(Montréal) Cela fait presque cinq ans qu’Alain Bellemare a été embauché dans l’espoir de donner un nouvel élan à Bombardier. Alors que le constructeur d’avions et de trains entre dans le dernier droit de son plan de redressement, le redécollage se fait toujours attendre et l’entreprise, lourdement endettée, étudie ses options — qui se traduisent souvent par des ventes d’actifs — pour assainir son bilan.

Si les actionnaires ont pu avoir l’impression que le pire était passé à l’été 2018 lorsque l’action a atteint près de 5,40 $ à la Bourse de Toronto, ceux-ci ont peu de raisons de se réjouir depuis. Les turbulences de la division aéronautique ont migré vers le secteur ferroviaire, faisant en sorte qu’il semble de plus en plus difficile d’entrevoir la lumière au bout du tunnel.

Données fournies:
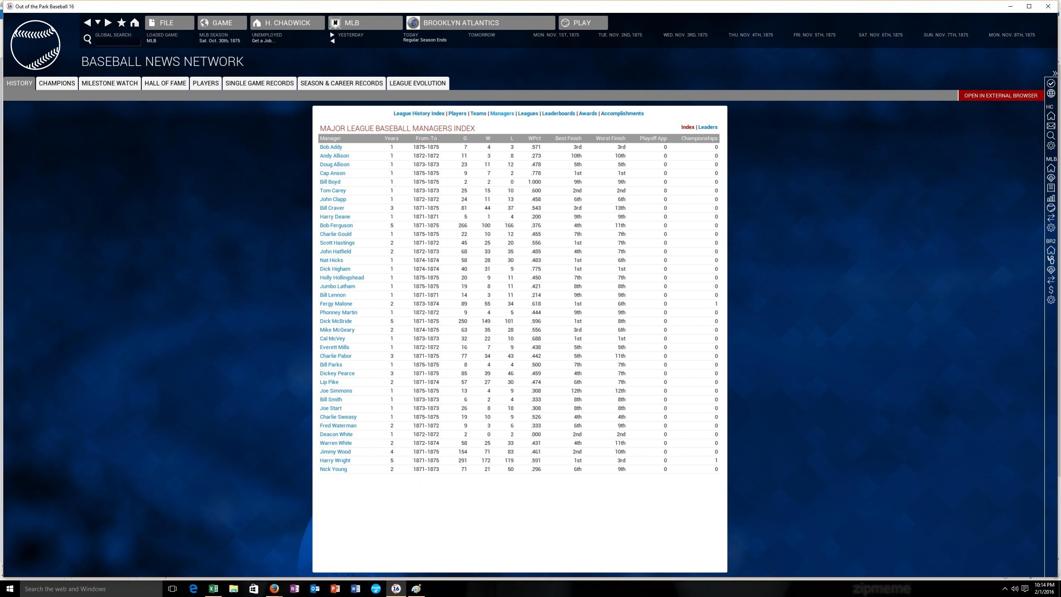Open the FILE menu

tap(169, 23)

==

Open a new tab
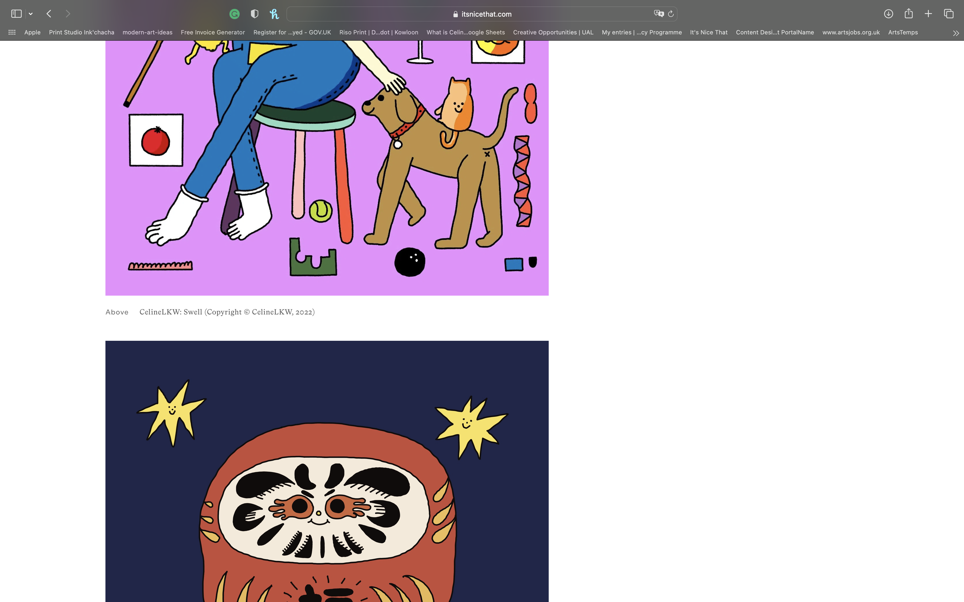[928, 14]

Travail demandé:
Répondez à ces questions à partir du texte sur Bombardier.
1. Depuis combien de temps Alain Bellemare a-t-il été embauché ?
2. Quel cours l'action a-t-elle atteint à l'été 2018, et à quelle Bourse ?
3. Vers quel secteur les turbulences de la division aéronautique ont-elles migré ?

Réponse complète:
1. Depuis presque cinq ans.
2. Près de 5,40 $, à la Bourse de Toronto.
3. Vers le secteur ferroviaire.